2.4. Subtitle evaluation metrics and methodologies
Evaluating the quality and effectiveness of AI-generated subtitles is crucial for assessing their usability
and acceptability. Researchers have proposed various evaluation metrics and methodologies to measure
the performance of subtitle generation systems.
   Automatic evaluation metrics, such as word error rate (WER) and bilingual evaluation understudy
(BLEU), have been widely used to assess the accuracy and fluency of generated subtitles. Ramani et al.
[7] employed WER as a metric to evaluate the performance of their CNN-based subtitle generation
system, demonstrating its effectiveness in measuring transcript accuracy.
   Kaulage et al. [17] utilized the BLEU score to evaluate the quality of machine-translated subtitles in
their multilingual subtitle generation system. They highlighted the importance of considering both the
accuracy and fluency of the translations when assessing subtitle quality.
   Human evaluation methodologies have also been employed to assess the subjective quality and user
experience of AI-generated subtitles. Al Sawi and Allam [18] conducted a comparative analysis of
human-generated and AI-generated Arabic subtitles, using qualitative and quantitative approaches to
evaluate the subtitle quality and viewer comprehension.
   Kuroiwa et al. [19] proposed a human-in-the-loop approach for subtitle generation, combining AI
techniques with human intervention to improve the accuracy and cultural appropriateness of the
generated subtitles. They emphasized the importance of human expertise in overcoming the limitations
of AI systems in understanding cultural nuances.

2.5. Applications in education and entertainment
AI-based subtitle generation has found significant applications in various domains, particularly in
education and entertainment. Researchers have explored the benefits and challenges of deploying
AI-powered subtitle systems in these contexts.
   In the educational domain, Qiu [20] proposed an automatic subtitle generation system for teaching
videos using cloud computing techniques. They demonstrated the effectiveness of their approach
in reducing the time and effort required for subtitle creation, thereby enhancing the accessibility of
educational content.
   Martín et al. [14] developed an automatic subtitle generation system specifically tailored for edu-
cational videos produced by the Government of La Rioja, Spain. Their system aimed to improve the
accessibility of important educational content for individuals with hearing impairments.
   In the entertainment industry, Malakul and Park [1] investigated the effects of using an auto-subtitle
system in educational videos on learning comprehension, cognitive load, and satisfaction. They found
that AI-generated subtitles significantly improved the learning experience for non-native speakers and
individuals with hearing impairments.
   Kuroiwa et al. [19] explored the challenges and opportunities of AI-based subtitle generation for
anime content. They proposed a hybrid approach combining AI techniques with human intervention
to improve the accuracy and cultural appropriateness of the generated subtitles, highlighting the
importance of human expertise in overcoming linguistic and cultural barriers.

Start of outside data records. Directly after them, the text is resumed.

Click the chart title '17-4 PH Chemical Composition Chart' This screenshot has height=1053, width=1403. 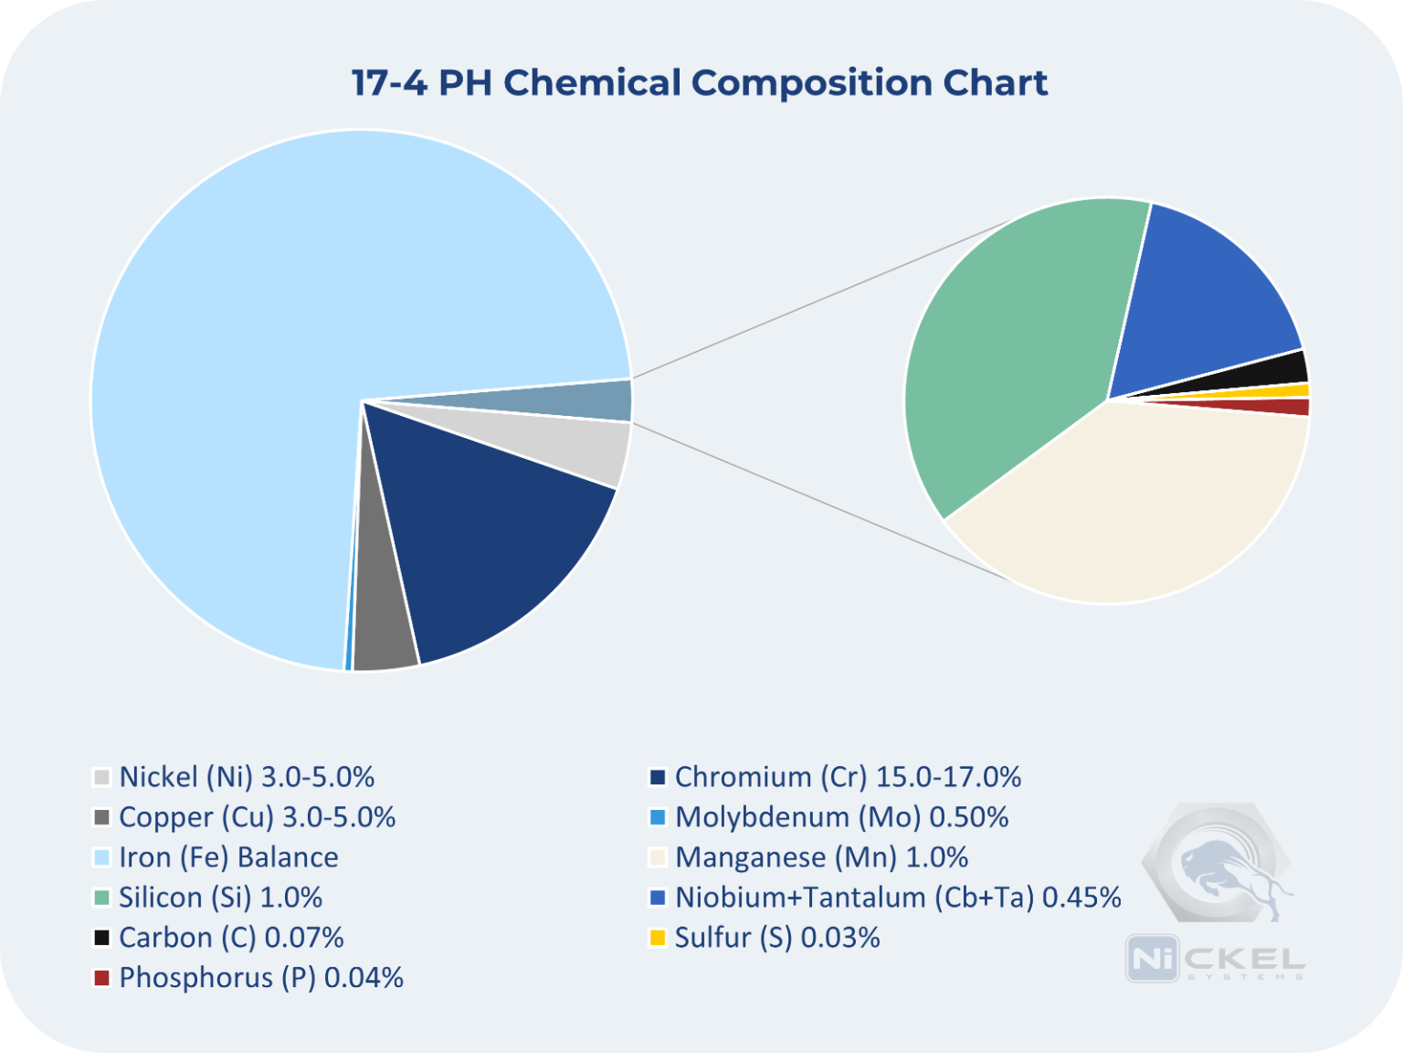(700, 82)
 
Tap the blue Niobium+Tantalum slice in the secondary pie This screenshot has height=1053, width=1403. (1206, 292)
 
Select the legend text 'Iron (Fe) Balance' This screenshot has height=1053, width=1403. (228, 857)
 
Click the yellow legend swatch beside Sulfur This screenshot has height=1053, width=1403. (657, 938)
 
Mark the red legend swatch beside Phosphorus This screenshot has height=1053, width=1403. (101, 978)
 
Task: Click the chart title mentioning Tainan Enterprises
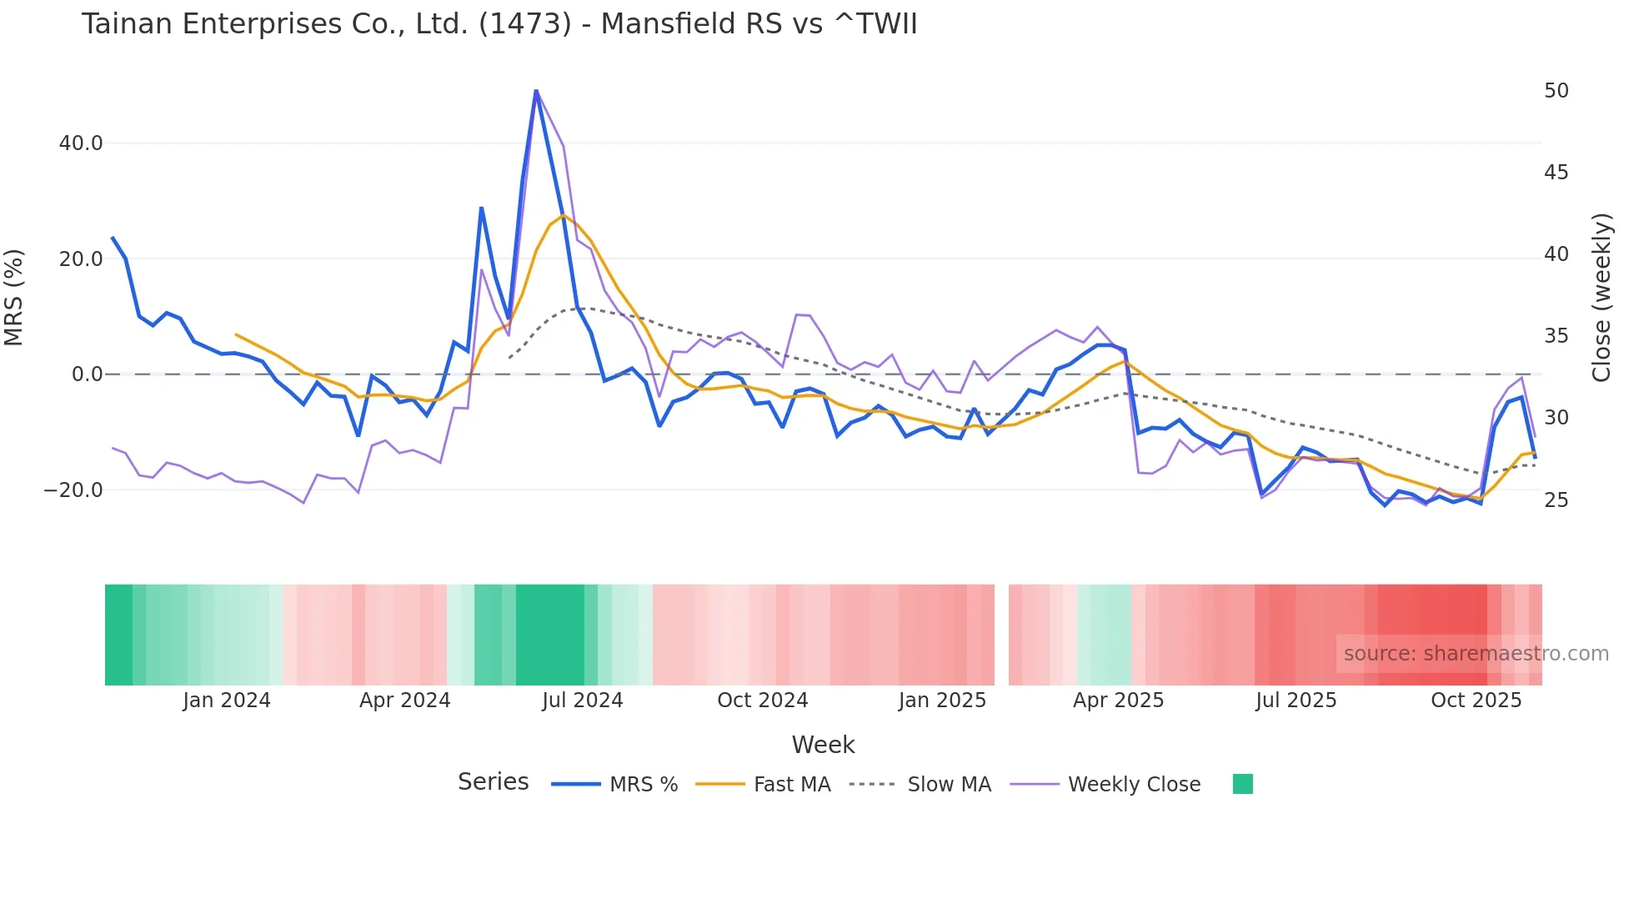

   The related work discussed in this section highlights the diverse techniques, applications, and
evaluation methodologies in the field of AI-based subtitle generation. Researchers have made significant
strides in developing effective speech recognition, machine translation, and multimodal approaches
for subtitle generation. However, challenges remain in terms of improving the accuracy, fluency, and
contextual understanding of AI-generated subtitles, particularly in handling linguistic and cultural
nuances. The evaluation of subtitle quality using both automatic metrics and human assessment is
crucial for ensuring the usability and acceptability of AI-generated subtitles in real-world applications.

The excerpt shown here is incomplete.